Mütter Museum intro from Chapter 9 (in progress)

Here's the current intro to chapter 9, all about the Mütter Museum and its very strange collections. If you're ever in Philly and have the chance to go, totally do it, it's amazing.

The College of Physicans of Philadelphia’s Mütter Museum houses a novel collection of artifacts meant to “educate future doctors about anatomy and human medical anomalies” (Mutter, para. 1). One might call it a collection of collections, from a display case full of human skulls to abnormal foetuses in jars. Even the garden outside the museum is a collection, consisting of herbs used throughout the history of medicine. Visitors wander from display case to display case, reading descriptions and learning about the history of medicine and anatomy through artifacts. Every item is labeled with information including a title, a date of origin, a short blurb describing the artifact—sometimes a related story, and a unique identification number according to the museum’s own cataloging system. Certain artifacts, like the haunting preserved body of “The Soap Lady,” have additional information that can be accessed using traditional audio guides or smart phone apps.

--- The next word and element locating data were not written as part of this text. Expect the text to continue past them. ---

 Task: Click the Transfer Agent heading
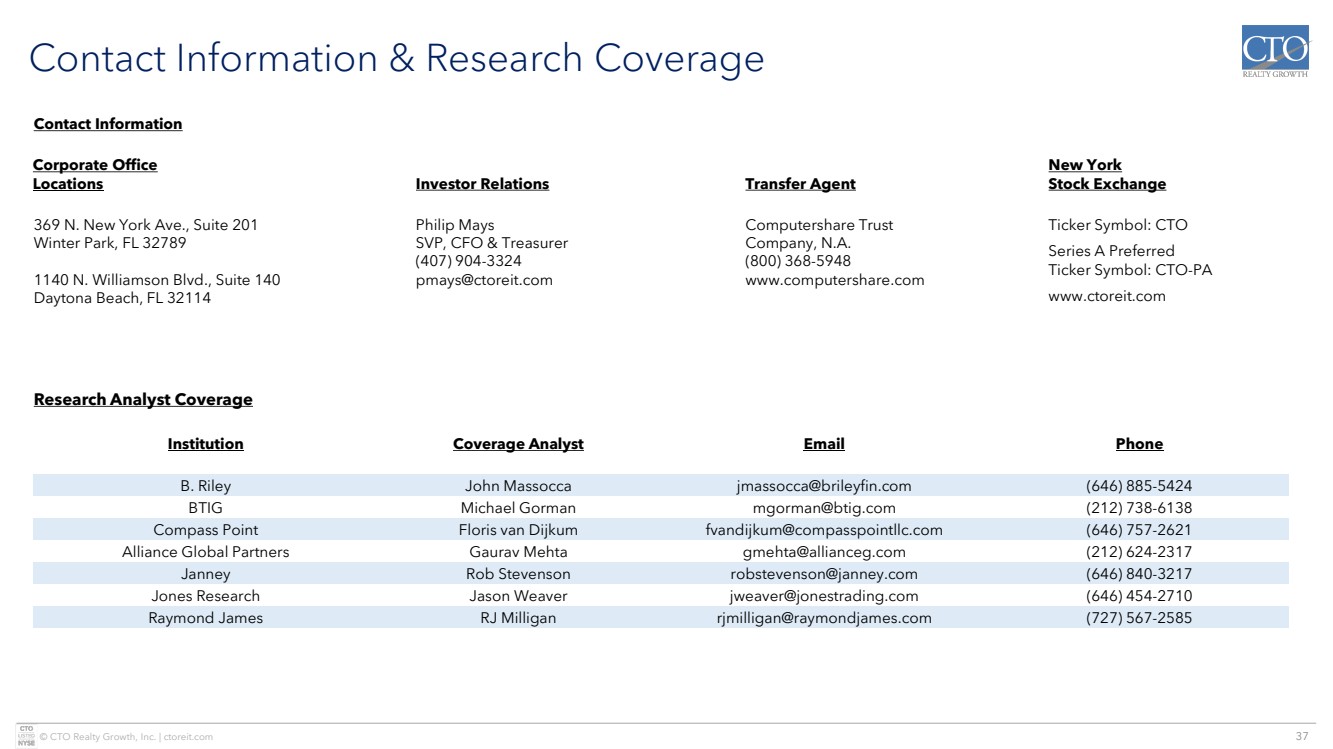800,184
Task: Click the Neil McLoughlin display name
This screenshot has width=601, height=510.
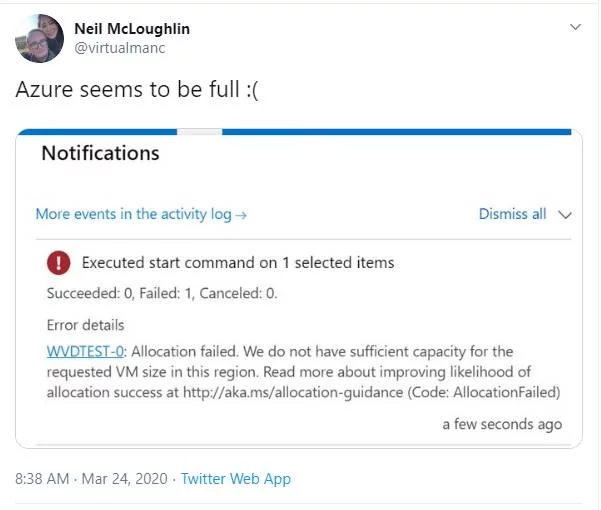Action: pyautogui.click(x=132, y=29)
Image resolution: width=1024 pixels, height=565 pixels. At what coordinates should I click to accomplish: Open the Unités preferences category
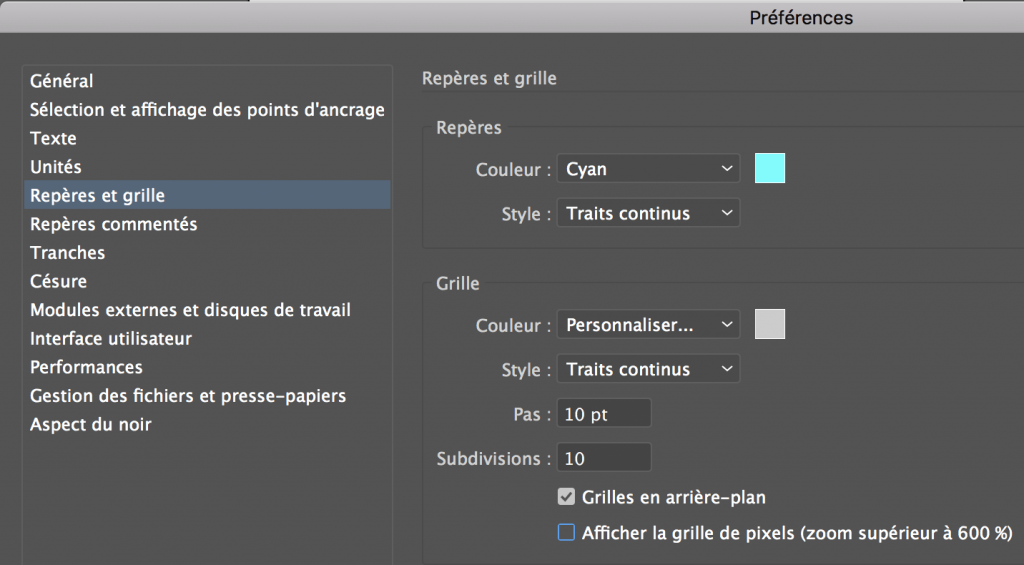click(56, 167)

But there's one sub-collection that best illustrates the defining notion of a collection—that is, it reflects the distinctive and perhaps idiosyncratic point of view of a collector. Chevalier Jackson, a distinguished laryngolgist, collected over 2,000 objects extracted from the throats of people who’d swallowed the objects. Items are categorized and cataloged in a binder that sits atop the wooden drawers where the artifacts are mounted like specimens in an insect collection. Like all the other artifacts in the museum, each item in the catalog has an identifier used to locate it in the cabinets, and a plaque with some descriptive information. But because of the peculiar focus and educational focus of this collection, and because there are few shared characteristics of “things people swallow that they should not,” the categories and facets used to organize and describe the collection would be of little use in another organizing system. What other collection would include toys, bones, sewing needles, coins, shells, and dental material? It’s hard to imagine that many other collections would include all of these items plus fully annotated record of sex and approximate age of patient, the amount of time the extraction procedure took, the tool used, and whether or not the patient survived.

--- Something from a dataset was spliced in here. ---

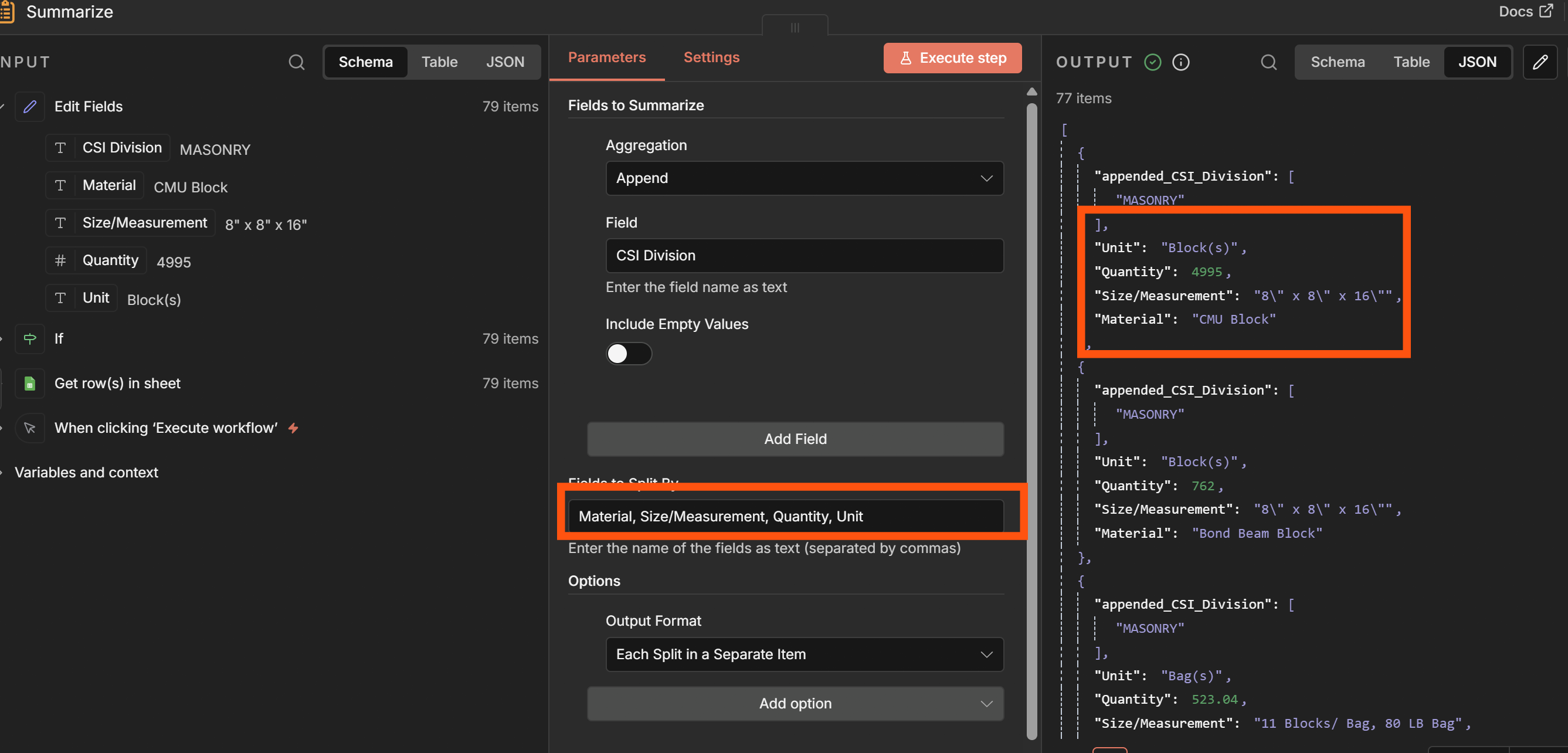Switch input view to JSON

Part of the fun of this collection is browsing, both by opening up the drawers and by flipping through the binder. The materiality of these ordinary objects that had been accidentally swallowed by people is shocking and the fact that they are grouped in categories gives the visitor a rough direction for browsing. But this collection can be browsed at the museum only; there does not exist an electronic version of the collection, like a slideshow, of artifacts. One might argue that, even though there is much to be said for the juxtaposition of the physical artifacts in these drawers, the collection could also be preserved digitally, as a digital archive. A high-quality photograph of each artifact could be displayed next to the same descriptive information contained in the heavy binder. Users could browse in a variety of ways, with facets (remember our discussion from Chapter 6) describing artifact type, patient age, and even the classes of “Survived” and “Did Not Survive.” This would not detract from the wonder of seeing the collection up close; rather, it would enable digital preservation, and, if put online, provide virtual access to those unable to travel to Philadelphia to see it in person. An online archive of digital representations in the form of photographs could even be a draw to the museum, an example of the unique and strange objects contained in the Mütter’s collection.